Your task is to print all of the data word for word.

---------------

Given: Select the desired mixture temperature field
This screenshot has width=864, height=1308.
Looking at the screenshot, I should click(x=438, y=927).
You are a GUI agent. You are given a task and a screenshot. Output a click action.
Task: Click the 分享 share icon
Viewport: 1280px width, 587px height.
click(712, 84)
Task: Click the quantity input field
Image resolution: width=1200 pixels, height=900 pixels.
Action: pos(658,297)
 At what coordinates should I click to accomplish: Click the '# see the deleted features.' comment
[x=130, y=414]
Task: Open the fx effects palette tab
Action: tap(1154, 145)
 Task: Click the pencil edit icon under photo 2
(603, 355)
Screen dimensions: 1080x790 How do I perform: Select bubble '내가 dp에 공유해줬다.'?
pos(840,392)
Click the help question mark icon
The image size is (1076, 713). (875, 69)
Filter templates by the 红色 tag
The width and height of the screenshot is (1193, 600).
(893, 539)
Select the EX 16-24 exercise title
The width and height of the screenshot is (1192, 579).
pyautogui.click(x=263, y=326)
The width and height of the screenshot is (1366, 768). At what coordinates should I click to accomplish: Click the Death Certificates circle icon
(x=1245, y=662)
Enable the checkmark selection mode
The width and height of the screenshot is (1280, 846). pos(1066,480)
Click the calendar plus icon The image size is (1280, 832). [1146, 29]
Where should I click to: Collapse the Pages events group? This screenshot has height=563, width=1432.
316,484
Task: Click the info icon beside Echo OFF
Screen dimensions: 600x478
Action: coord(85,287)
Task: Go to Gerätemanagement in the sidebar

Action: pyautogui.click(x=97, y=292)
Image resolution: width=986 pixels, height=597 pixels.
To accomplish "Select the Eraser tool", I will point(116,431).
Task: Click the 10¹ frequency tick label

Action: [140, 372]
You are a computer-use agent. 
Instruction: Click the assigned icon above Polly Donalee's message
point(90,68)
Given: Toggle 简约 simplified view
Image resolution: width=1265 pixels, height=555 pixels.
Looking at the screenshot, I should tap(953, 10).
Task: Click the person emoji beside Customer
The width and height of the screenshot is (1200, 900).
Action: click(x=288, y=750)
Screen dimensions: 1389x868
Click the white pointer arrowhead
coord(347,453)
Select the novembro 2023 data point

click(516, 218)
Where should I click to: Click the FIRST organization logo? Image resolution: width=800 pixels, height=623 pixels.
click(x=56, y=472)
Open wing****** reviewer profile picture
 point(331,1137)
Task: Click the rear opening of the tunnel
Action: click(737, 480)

---------------

- _SOLUTION FOR THIS PROBLEM_
Given: Select the desired mixture temperature field
This screenshot has width=864, height=1308.
Looking at the screenshot, I should click(x=438, y=927).
You are a GUI agent. You are given a task and a screenshot. Output a click action.
Task: Click the 分享 share icon
Viewport: 1280px width, 587px height.
click(712, 84)
Task: Click the quantity input field
Image resolution: width=1200 pixels, height=900 pixels.
Action: pos(658,297)
 At what coordinates should I click to accomplish: Click the '# see the deleted features.' comment
[x=130, y=414]
Task: Open the fx effects palette tab
Action: tap(1154, 145)
 Task: Click the pencil edit icon under photo 2
(603, 355)
Screen dimensions: 1080x790 How do I perform: Select bubble '내가 dp에 공유해줬다.'?
pos(840,392)
Click the help question mark icon
The image size is (1076, 713). (875, 69)
Filter templates by the 红色 tag
The width and height of the screenshot is (1193, 600).
(893, 539)
Select the EX 16-24 exercise title
The width and height of the screenshot is (1192, 579).
pyautogui.click(x=263, y=326)
The width and height of the screenshot is (1366, 768). At what coordinates should I click to accomplish: Click the Death Certificates circle icon
(x=1245, y=662)
Enable the checkmark selection mode
The width and height of the screenshot is (1280, 846). pos(1066,480)
Click the calendar plus icon The image size is (1280, 832). [1146, 29]
Where should I click to: Collapse the Pages events group? This screenshot has height=563, width=1432.
316,484
Task: Click the info icon beside Echo OFF
Screen dimensions: 600x478
Action: coord(85,287)
Task: Go to Gerätemanagement in the sidebar

Action: pyautogui.click(x=97, y=292)
Image resolution: width=986 pixels, height=597 pixels.
To accomplish "Select the Eraser tool", I will point(116,431).
Task: Click the 10¹ frequency tick label

Action: [140, 372]
You are a computer-use agent. 
Instruction: Click the assigned icon above Polly Donalee's message
point(90,68)
Given: Toggle 简约 simplified view
Image resolution: width=1265 pixels, height=555 pixels.
Looking at the screenshot, I should tap(953, 10).
Task: Click the person emoji beside Customer
The width and height of the screenshot is (1200, 900).
Action: click(x=288, y=750)
Screen dimensions: 1389x868
Click the white pointer arrowhead
coord(347,453)
Select the novembro 2023 data point

click(516, 218)
Where should I click to: Click the FIRST organization logo? Image resolution: width=800 pixels, height=623 pixels.
click(x=56, y=472)
Open wing****** reviewer profile picture
 point(331,1137)
Task: Click the rear opening of the tunnel
Action: click(737, 480)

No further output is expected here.